Şiirin doğasındaki o devinim, o çok değerlilik çok önemlidir. Ve şiirin olmazsa olmazıdır. Bu değeri sadece geçmişle de değil, geleceği de içine alacak bir bütün olarak koruyup yansıtabilmek önemli. Günümüzde bu pek öyle olmuyor. Günceli neredeyse birebir vermeye çalışmak ve bunu da şair duyarlılığı olarak ileri sürüp meclislerde boy göstermek oldukça revaçta. Bir yetersizlik işareti aslında. Güvenememe kendine, imgelemine.
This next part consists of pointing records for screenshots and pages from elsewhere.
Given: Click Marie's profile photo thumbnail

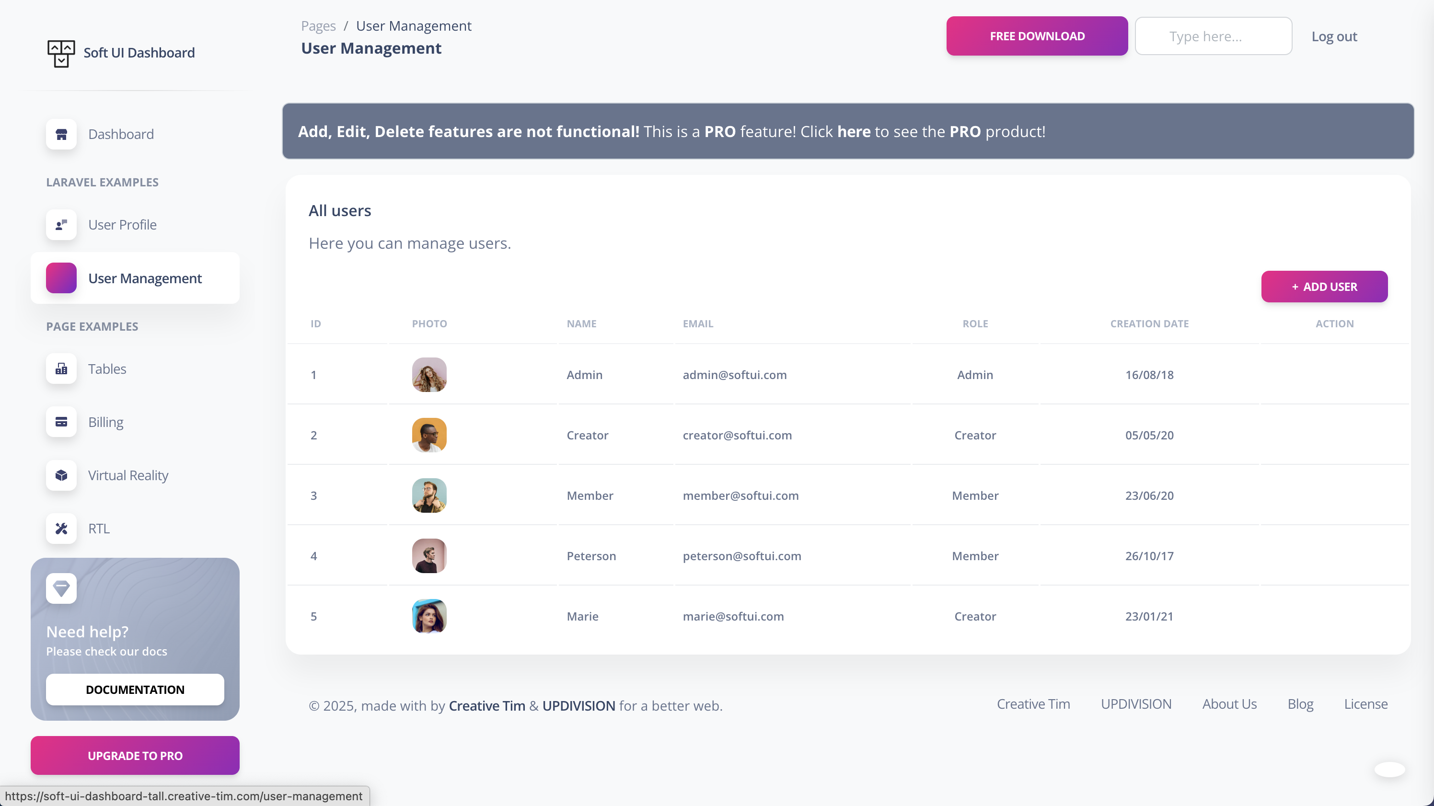Looking at the screenshot, I should coord(429,616).
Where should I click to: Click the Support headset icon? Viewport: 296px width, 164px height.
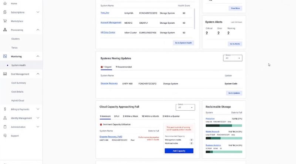click(x=5, y=136)
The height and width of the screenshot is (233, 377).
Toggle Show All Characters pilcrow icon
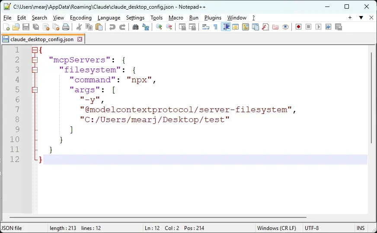click(x=215, y=27)
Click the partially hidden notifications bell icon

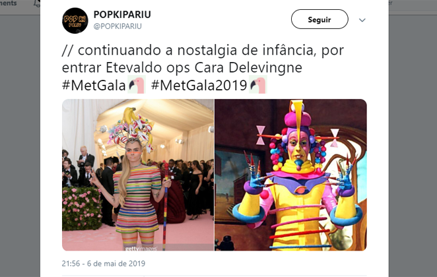coord(37,3)

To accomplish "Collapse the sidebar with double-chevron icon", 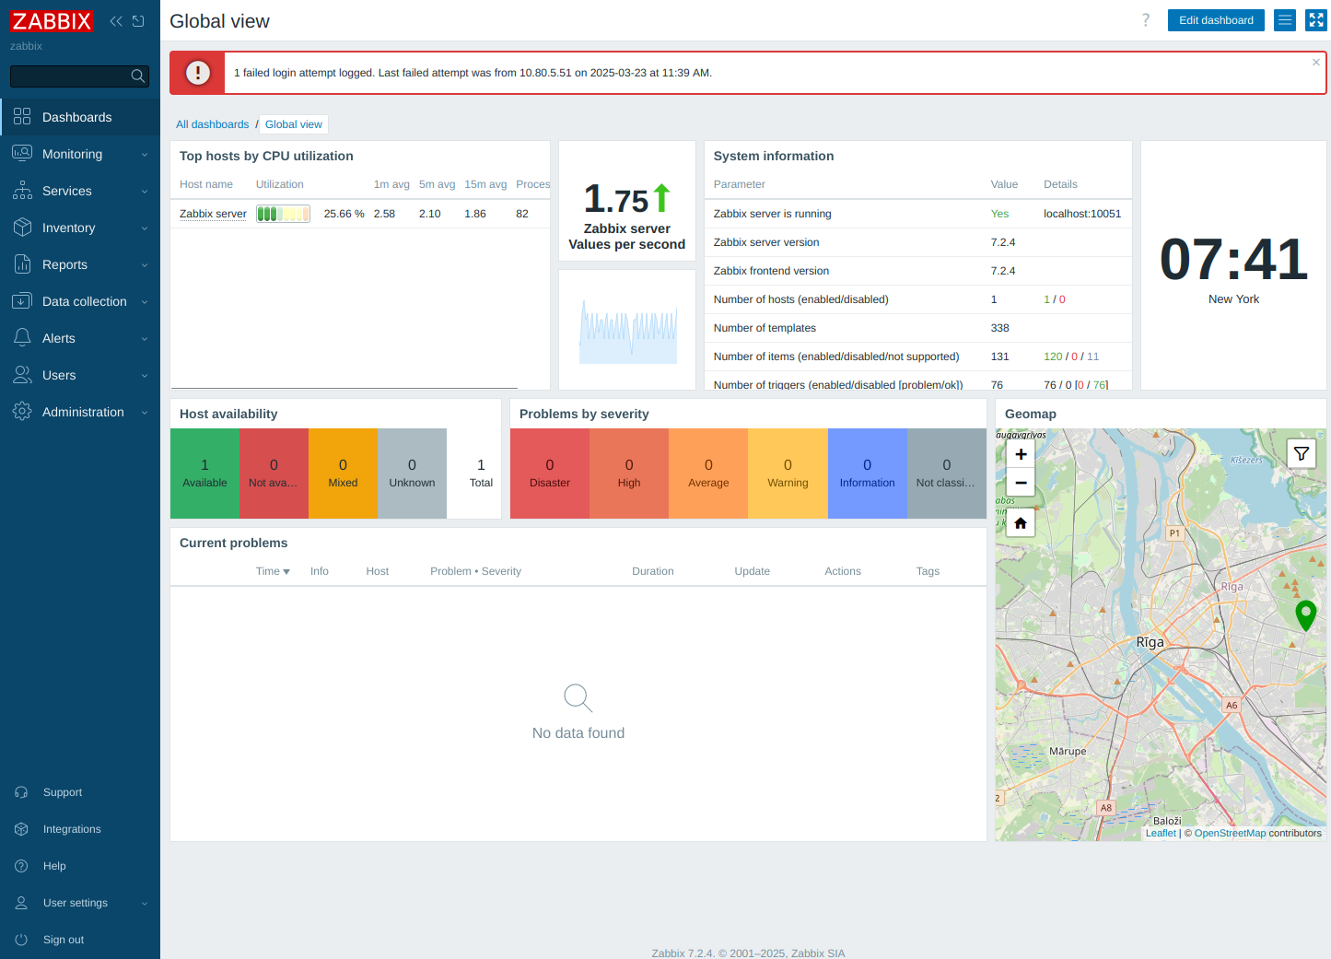I will point(116,21).
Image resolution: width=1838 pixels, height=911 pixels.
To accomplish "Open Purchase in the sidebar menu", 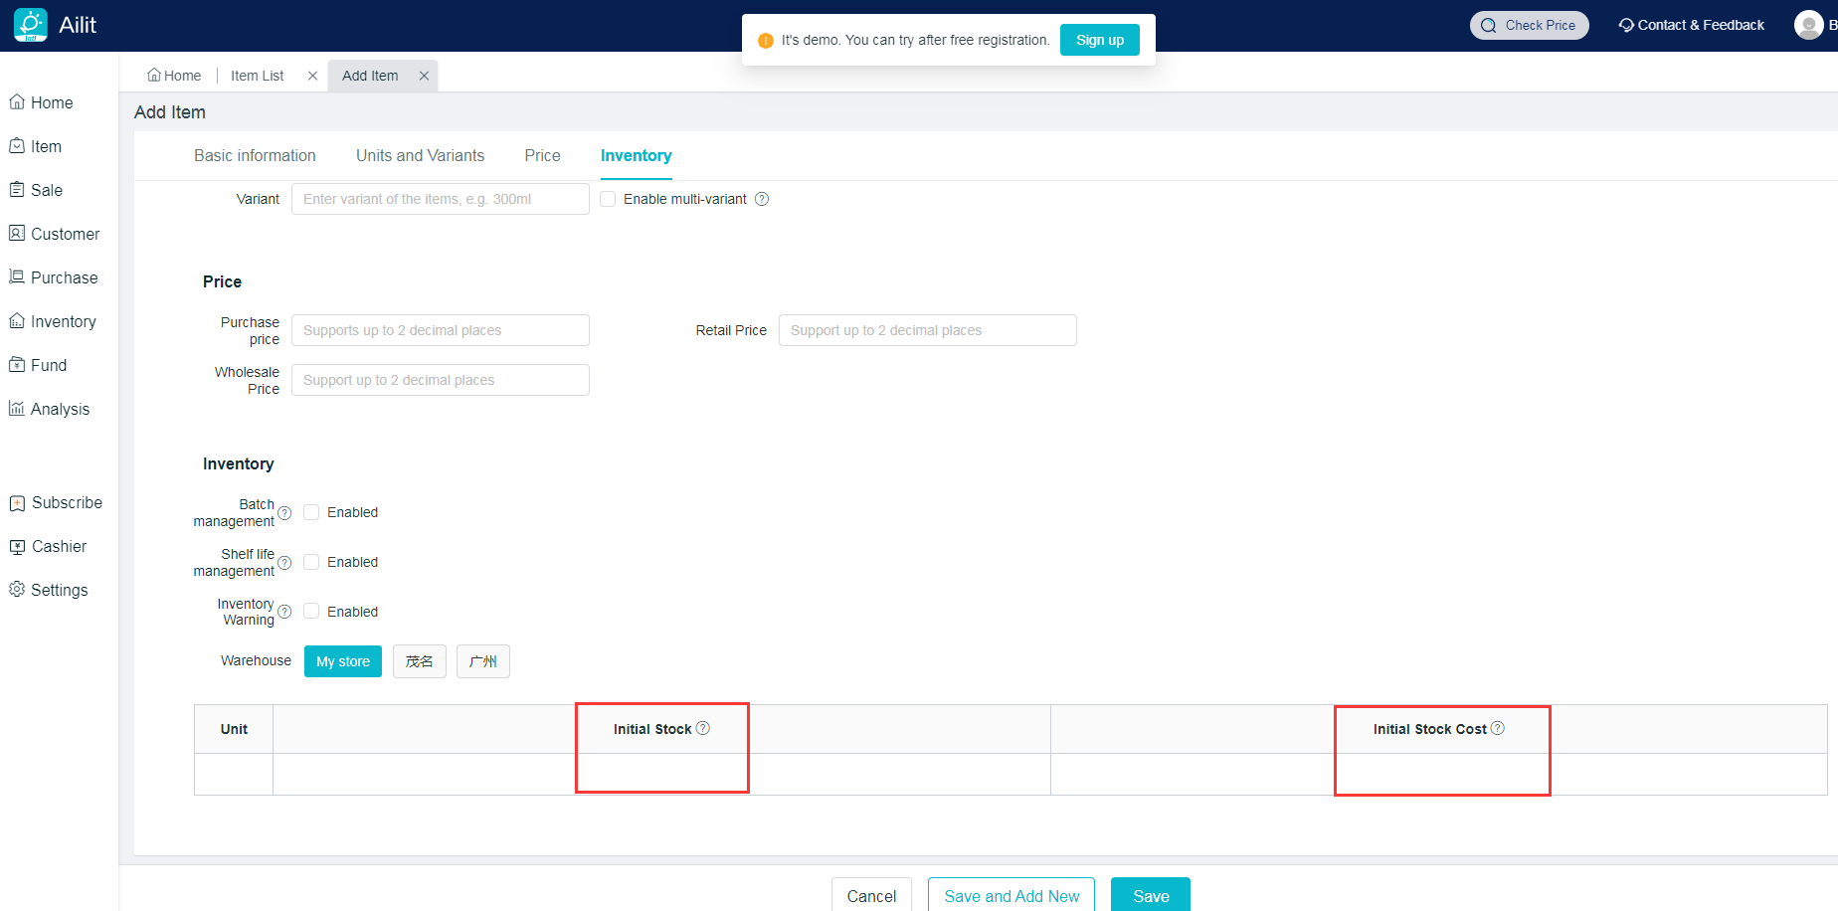I will pyautogui.click(x=64, y=277).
Hep bir kaygı, sağlama basma ihtiyacı… Boşluklardan, karanlıklardan, belirsizliklerden korkan bir şair hali var. Şiirin doğasındaki o özgürlüğü kendisine yakıştıramayan… Herkesin yerine de kendisi düşünmeye kalkan, % 100’e çalışan… Bilirsindir, güzel ve yerinde bir söz var “Lafın tamamı deliye söylenir” diye. Okuru düşünmeye çağırmak, yormak belki de, önemlidir. Çünkü siz de yorulmuşsunuzdur. Şiir sanatında yaratım çok önemlidir. Şiir biriciktir, en ufak bir dizesine, kullanılan sözcüğüne kadar o özgünlüğü sağlamak, kendi ruhsallığını da yaratmaktır.
-‘Horozu Düşen Hayat’ şehrin ( İstanbul) orta yerinde duruyor olmasına rağmen uzaktan uzağa bir doğululuk da yok değil.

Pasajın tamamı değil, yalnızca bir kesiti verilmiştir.